La gran aventura
«El mundo en sus manos»
El mejor antídoto para descargar la tensión acumulada por la sucesión de mediocres estrenos con que nos castiga la cartelera comercial actual es volver a gozar con una irrepetible obra maestra del cine de aventuras como «El mundo en sus manos», todo lo ingenua que se quiera, pero entretenida como ninguna otra. Cuanto más pasa el tiempo más se agiganta la figura de Raoul Walsh, que no deja de ser un artesano de la época de los grandes estudios de Hollywood dotado, eso sí, de un instinto salvaje para la narrativa de acción en estado puro. La emocionante y espectacular secuencia de la apuesta entre las dos goletas no ha sido superada, a pesar de los medios técnicos de que se disponen ahora para el rodaje de peligrosas escenas en alta mar. El secreto está en que Walsh todavía poseía una visión romántica de la competición que era sincera, y que después ya ha ido desapareciendo a marchas aceleradas. Pero una película tan vibrante como «El mundo en sus manos» no nace de la nada, y a la portentosa dirección hay que unir el intrincado guión de Borden Chase, que hizo maravillas con una novela de Rex Beach escrita al estilo de Jack London.
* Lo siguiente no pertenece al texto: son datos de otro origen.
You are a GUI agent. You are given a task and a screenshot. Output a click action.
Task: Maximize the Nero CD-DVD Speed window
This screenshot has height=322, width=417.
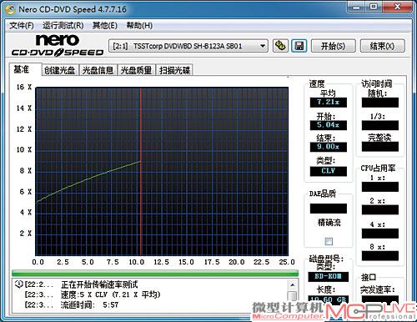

Describía la increíble peripecia del hombre que quiso comprar Alaska a los rusos a mediados del siglo XIX, dentro de un contexto histórico nutrido en la ficción por los relatos de piratas y de cazadores, además de la obligada historia de amor sin la cual el héroe nunca sería lo mismo. Punto en el que el reparto no podía fallar, con un Gregory Peck impecable espoleado por la sana rivalidad con Anthony Quinn, quien enriqueció la galería de malvados ilustres con su antológica composición del Portugués. Ambos serán redimidos por Ann Blyth, dispuesta a sacrificar su felicidad por salvarles de una segura condena. Menos mal que la sangre no llega al río, en este caso al mar, por obra y gracia de un final feliz perfectamente resuelto y de forma tan liberadora para los personajes como convincente.